While it is positive to see some progress, this is from a low base. More needs to be done to meaningfully address the acute lack of diversity at senior levels; this requires:
- more ambition, including in targets and measures
- more than lip service being paid to diversity programmes
- better building of pipelines of talent
- considering the overall construct and functioning of the executive management teams when making appointments
- identifying and reducing barriers to change
Michael Hodson, Director of Asset Management and Investment Banking delivered a speech on Brexit, gatekeeping and the changing landscape. Mr Hodson went into some detail on the Central Bank's approach to outsourcing. On Brexit, Mr Hodson referenced:
- the agreement of the MOUs which facilitates the continued cooperation between the UK and the European authorities and the UK temporary permissions regime
- continued access to Central Security Depository (CSD) services, including the EU Commission's decision to grant temporary equivalence to the UK's legal and supervisory arrangements for CSDs for a period of two years, until 29th March 2021 and ESMA approving Euroclear UK and Ireland Limited as a third country CSD to provide services into the EU in the event of a no-deal Brexit
- while temporary equivalence is welcome and would alleviate the short-term cliff edge risk, it also means that an alternative long-term arrangement must be in place by the end of this period.
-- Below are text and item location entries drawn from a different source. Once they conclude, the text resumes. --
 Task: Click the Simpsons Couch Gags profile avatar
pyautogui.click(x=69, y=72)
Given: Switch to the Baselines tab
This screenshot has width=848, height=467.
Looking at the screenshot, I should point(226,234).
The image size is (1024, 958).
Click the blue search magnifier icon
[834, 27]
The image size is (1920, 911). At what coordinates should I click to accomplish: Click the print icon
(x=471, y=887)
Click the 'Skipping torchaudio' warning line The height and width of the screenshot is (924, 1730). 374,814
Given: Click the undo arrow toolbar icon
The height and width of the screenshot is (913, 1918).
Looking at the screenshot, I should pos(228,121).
To this end, Euronext Dublin has selected Euroclear Bank Belgium as their preferred long-term CSD provider
- ESMA's announcement that, in the event of a no-deal Brexit, three UK Central Counterparties (CCPs) will be recognised to provide their services into the EU27. This will ensure that, under a no-deal Brexit scenario, there will be limited disruption in central clearing
Gerry Cross, Central Bank Director, Financial Regulation – Policy & Risk delivered a speech on Opportunities, risks and challenges: considering financial regulation and technological innovation covering the role of the Central Bank, the risks, opportunities and challenges presented by technology, the approach of the Central Bank (as well as fellow financial regulators and the ESAs), work on cryptoassets (including the extent to which individual cryptoassets fall within the meaning of financial instruments and/or transferable securities) and outsourcing (including the cloud).